Science fiction is more popular than ever. Readers’ interest towards it has grown dramatically in the recent decade. While sci-fi has speculated on the possible consequences of scientific and technological innovations, the genre is also permeated with unrealism, humanism, and mysticism—and these days, Christianity. Many Christians are hopping onto this category to form a unique storyline. These amazing people bring a biblical perspective into this literary class, bearing a new category for readers to dive in. Although this take-over by Christian writers isn’t new, this genre is relatively new and lesser known. Thus, ReadersMagnet brings to light some must-read novels that shaped this group.
The Firebird Trilogy by Kathy Tyers
Kathy Tyers’ The Firebird Trilogy is a critically acclaimed collection that chronicles one courageous woman as she undergoes spiritual and physical warfare. This trilogy will remind you of the famed Ender’s Game or the new Star Wars, but the difference is, this offers a positive approach to faith. Kathy magnificently set a plot in an alternate universe where the Messiah never came, and all that entails in the coming never happened. The Judeo-Christian science fiction storyline makes readers believe in the varying worlds and the specific mythos of the olden times.
Outriders by Kathryn Mackel
Outriders is the first book of Kathryn Mackel’s The Birthright Project series. This book brings a new ark, an ancient enemy, and young warriors fighting the darkness. Kathryn takes readers far into the future—metaphorically the past—a time when endless wars have destroyed the world. And God’s faithful followers have taken shelter in a second Ark, hidden deep within the polar ice while Outriders, those called back into the world, search for and recover what is left of the original creation. Kathryn’s novel is a suspenseful tale of danger, science, and faith.
Closer to Home by Gina Venable
Closer to Home is a science fiction and fantasy book by Gina Venable centered on the wishes of a remorseful God who enlists two people to help correct his mistakes. Kat and Sam are two lost souls hovering between life and death after a fatal accident. But everything changed with God gave them a chance to alter circumstances that led to the untimely death of four other people. Gina made an extraordinary exploration of the precepts of faith, the interconnectedness of humanity and God in this debut novel. Closer to Home offers a refreshing narrative blending science with religious themes and time travel adventure that certainly represents this genre.

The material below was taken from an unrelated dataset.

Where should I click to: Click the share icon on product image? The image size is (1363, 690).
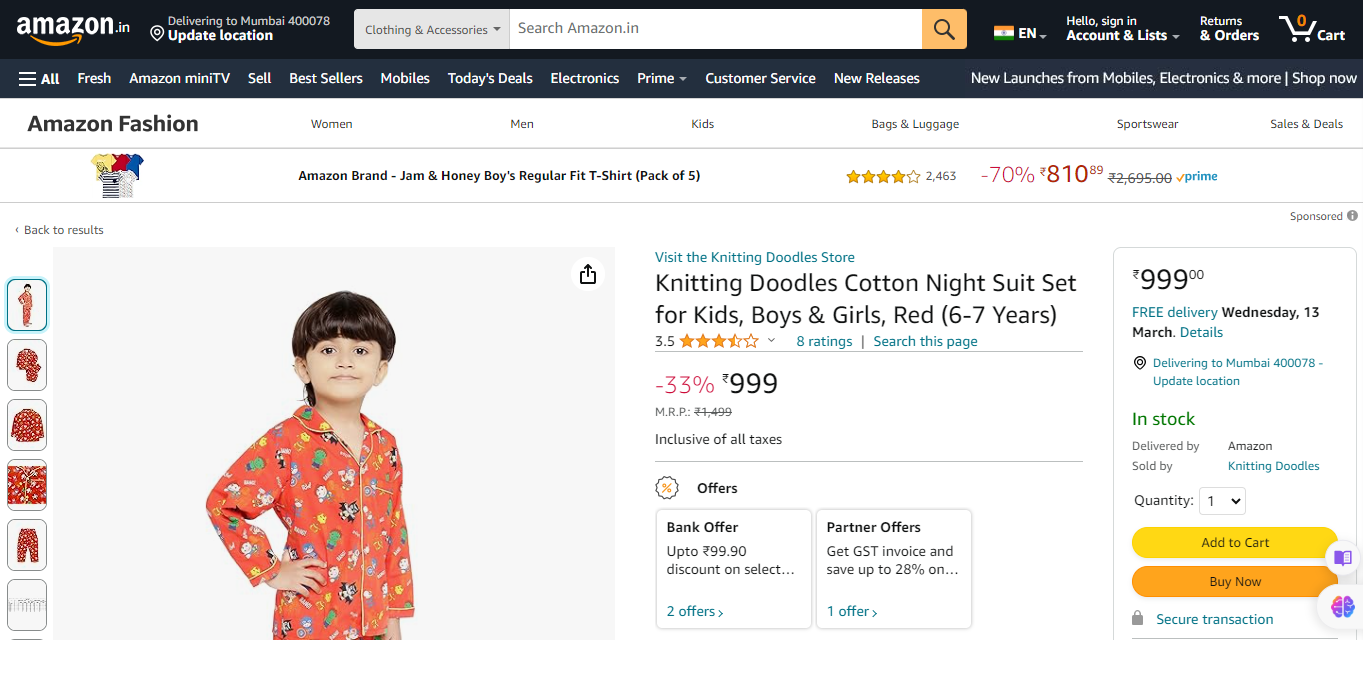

Seven Unholy Days by Jerry Hatchett
Jerry Hatchet’s Seven Unholy Days illustrates what was written in the Revelation but mixing it with some science fiction elements for an entertaining narrative. This book follows Matt Decker, who went from hero to zero after a technological disaster brought down his business. Seven Unholy Days heralds the beginning of a madman’s scheme to bring about a biblical apocalypse. The plot wrapped mainly on the religious aspect and dealing with faith. Jerry’s narration and the pace are brisk, allowing readers to absorb details as the story advances. Additionally, the even balance of good and evil brings out the essential idea of the book: faith.
The Pilgrim’s Progress by John Bunyan and Alan Vermilye
When The Pilgrim’s Progress first hit the market, it wasn’t the easiest book to read. But in this recent version of the book, the once archaic language is translated into simple conversation English to easily navigate through the Christian allegory. The book chronicles the epic life-long quest undertaken by a man named Christian. Alan Vermilye weaved the thoughts and message of the original author in this timeless classic. Still, The Pilgrim’s Progress remains insightful and helpful, and the most read literature of all time.